Citation: Bricker L, Medley N, Pratt JJ. Routine ultrasound in late pregnancy (after 24 weeks' gestation). Cochrane Database of Systematic Reviews 2015, Issue 6. Art. No.: CD001451. DOI: 10.1002/14651858.CD001451.pub4.

Abstract

Diagnostic ultrasound is used selectively in late pregnancy where there are specific clinical indications. However, the value of routine late pregnancy ultrasound screening in unselected populations is controversial. The rationale for such screening would be the detection of clinical conditions which place the fetus or mother at high risk, which would not necessarily have been detected by other means such as clinical examination, and for which subsequent management would improve perinatal outcome.

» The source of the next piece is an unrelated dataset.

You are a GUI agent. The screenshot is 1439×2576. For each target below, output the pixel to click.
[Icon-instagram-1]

To assess the effects on obstetric practice and pregnancy outcome of routine late pregnancy ultrasound, defined as greater than 24 weeks' gestation, in women with either unselected or low-risk pregnancies.

We searched the Cochrane Pregnancy and Childbirth Group's Trials Register (31 May 2015) and reference lists of retrieved studies.

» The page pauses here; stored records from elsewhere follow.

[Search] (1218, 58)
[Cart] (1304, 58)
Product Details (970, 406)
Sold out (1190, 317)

All acceptably controlled trials of routine ultrasound in late pregnancy (defined as after 24 weeks).

Three review authors independently assessed trials for inclusion and risk of bias, extracted data and checked them for accuracy.

Thirteen trials recruiting 34,980 women were included in the systematic review. Risk of bias was low for allocation concealment and selective reporting, unclear for random sequence generation and incomplete outcome data and high for blinding of both outcome assessment and participants and personnel. There was no difference in antenatal, obstetric and neonatal outcome or morbidity in screened versus control groups. Routine late pregnancy ultrasound was not associated with improvements in overall perinatal mortality. There is little information on long-term substantive outcomes such as neurodevelopment. There is a lack of data on maternal psychological effects.

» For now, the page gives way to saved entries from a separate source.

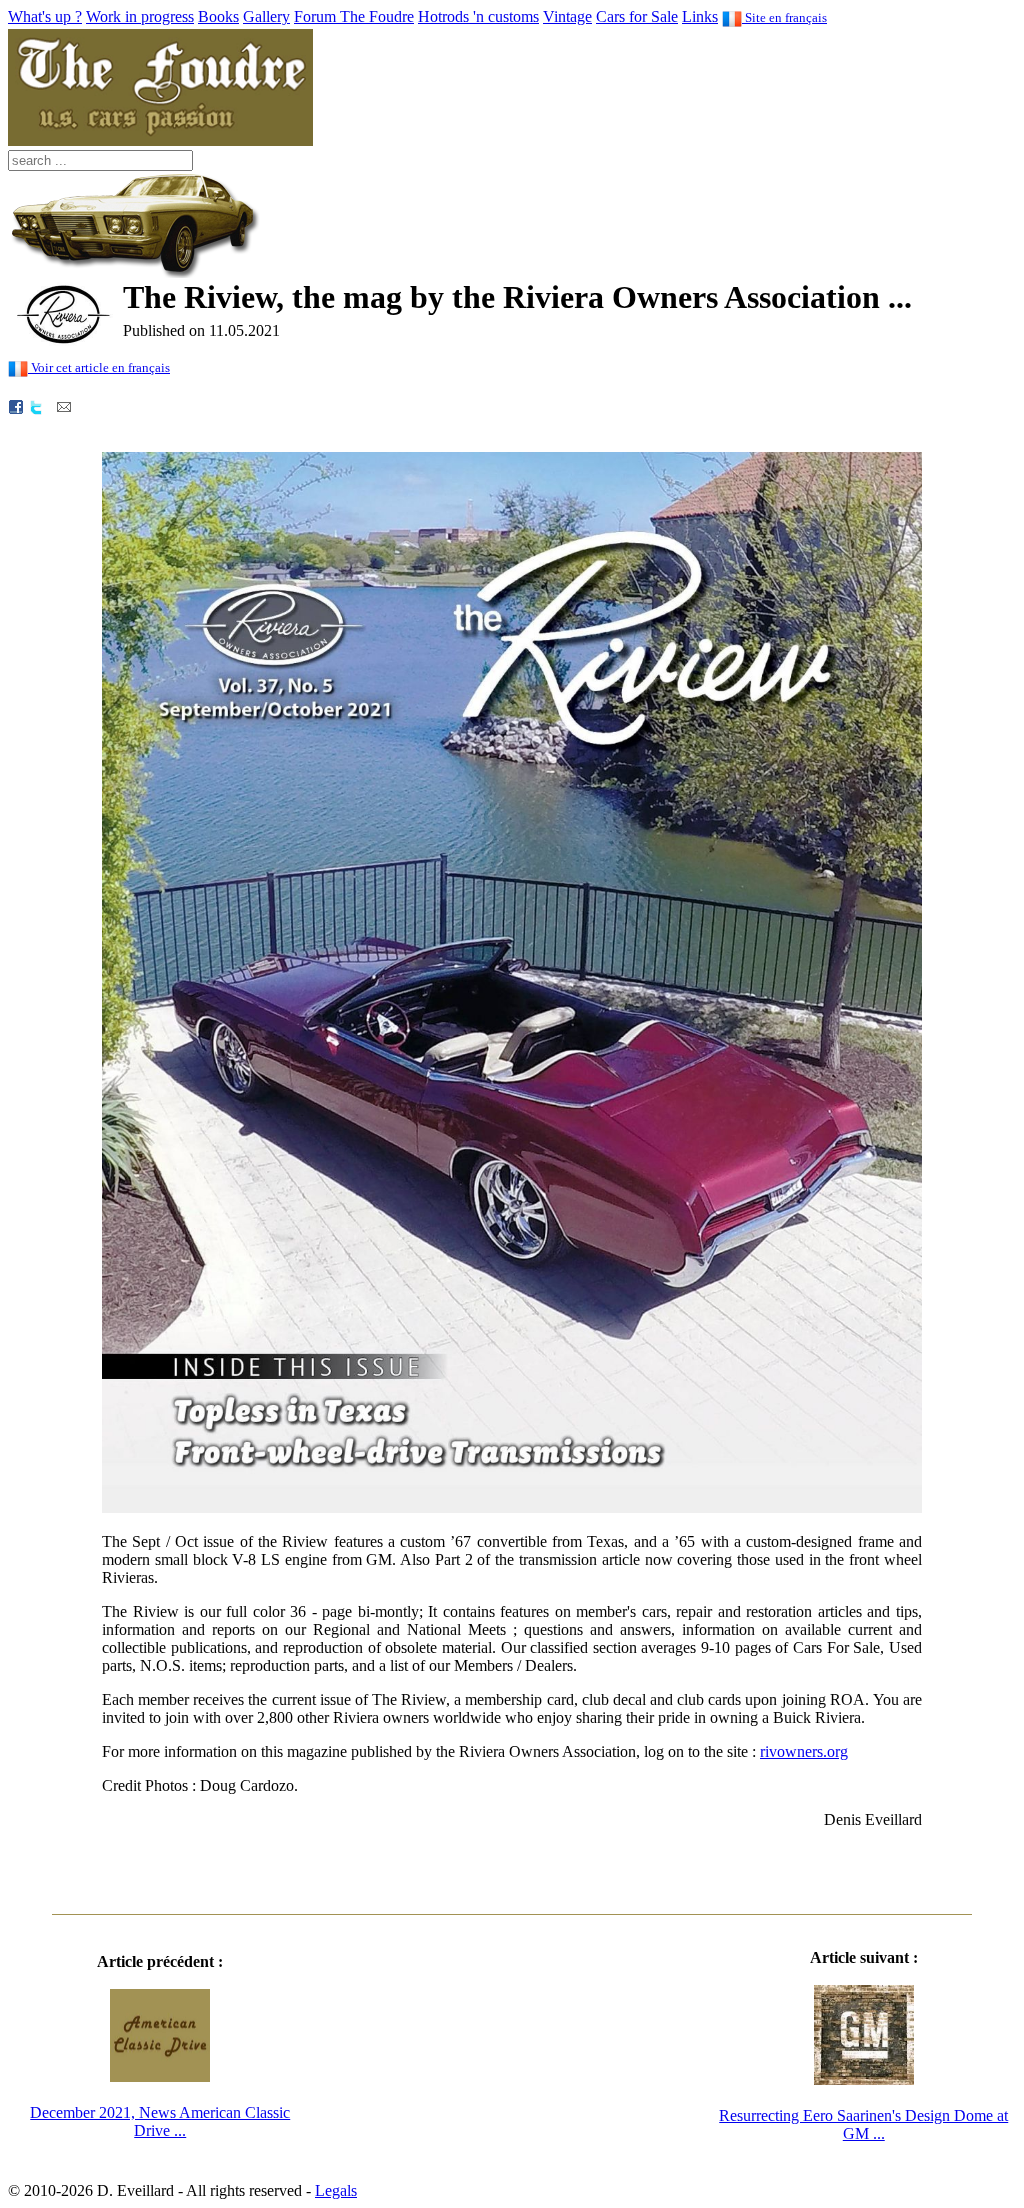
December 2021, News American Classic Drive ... (160, 2121)
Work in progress (140, 16)
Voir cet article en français (99, 367)
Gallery (266, 16)
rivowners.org (804, 1751)
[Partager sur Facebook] (16, 405)
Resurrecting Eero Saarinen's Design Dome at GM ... (863, 2124)
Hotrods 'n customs (478, 16)
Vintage (567, 16)
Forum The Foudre (354, 16)
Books (218, 16)
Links (700, 16)
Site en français (784, 17)
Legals (336, 2190)
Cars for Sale (637, 16)
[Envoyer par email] (64, 405)
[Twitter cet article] (36, 405)
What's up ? (45, 16)
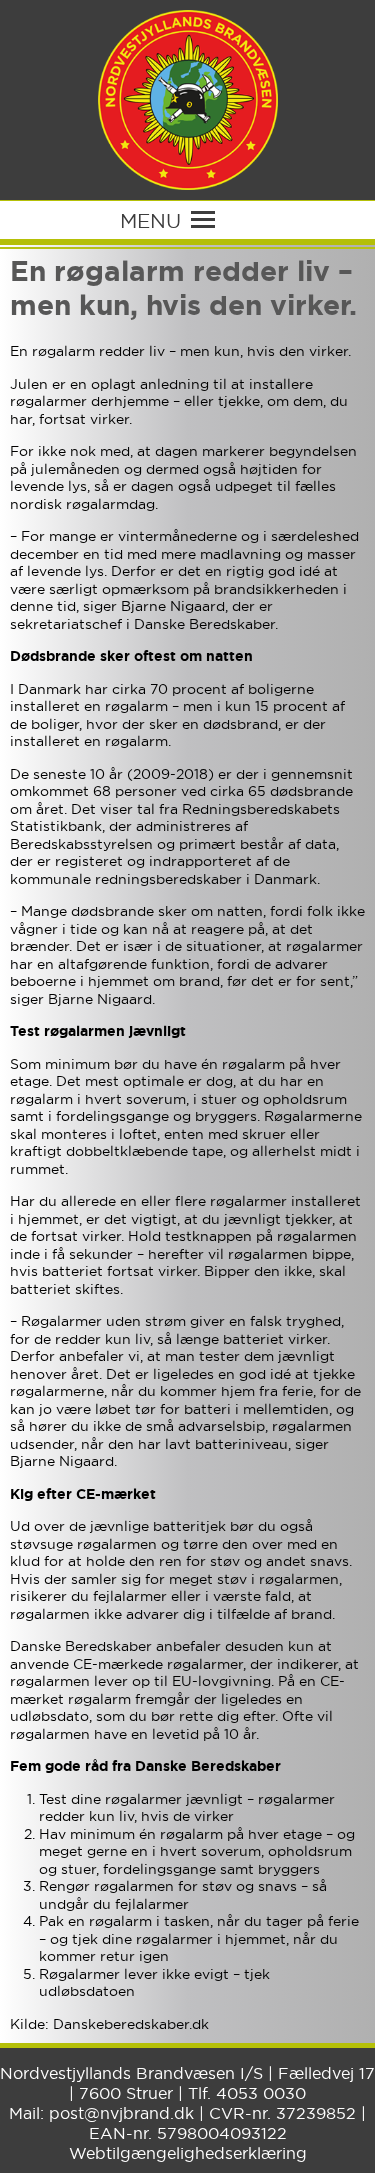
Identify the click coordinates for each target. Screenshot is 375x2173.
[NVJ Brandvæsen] (187, 100)
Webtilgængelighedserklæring (188, 2153)
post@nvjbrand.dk (121, 2113)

Overall, the evidence for the primary outcomes of perinatal mortality, preterm birth less than 37 weeks, induction of labour and caesarean section were assessed to be of moderate or high quality with GRADE software. There was no association between ultrasound in late pregnancy and perinatal mortality (risk ratio (RR) 1.01, 95% confidence interval (CI) 0.67 to 1.54; participants = 30,675; studies = eight; I² = 29%), preterm birth less than 37 weeks (RR 0.96, 95% CI 0.85 to 1.08; participants = 17,151; studies = two; I² = 0%), induction of labour (RR 0.93, 95% CI 0.81 to 1.07; participants = 22,663; studies = six; I² = 78%), or caesarean section (RR 1.03, 95% CI 0.92 to 1.15; participants = 27,461; studies = six; I² = 54%). Three additional primary outcomes chosen for the 'Summary of findings' table were preterm birth less than 34 weeks, maternal psychological effects and neurodevelopment at age two. Because none of the included studies reported these outcomes, they were not assessed for quality with GRADE software.

Based on existing evidence, routine late pregnancy ultrasound in low-risk or unselected populations does not confer benefit on mother or baby. There was no difference in the primary outcomes of perinatal mortality, preterm birth less than 37 weeks, caesarean section rates, and induction of labour rates if ultrasound in late pregnancy was performed routinely versus not performed routinely. Meanwhile, data were lacking for the other primary outcomes: preterm birth less than 34 weeks, maternal psychological effects, and neurodevelopment at age two, reflecting a paucity of research covering these outcomes. These outcomes may warrant future research.

This RHL summary should be cited as: WHO Reproductive Health Library. Routine ultrasound in late pregnancy (after 24 weeks’ gestation): RHL summary (last revised 27 January 2016). The WHO Reproductive Health Library; Geneva: World Health Organization.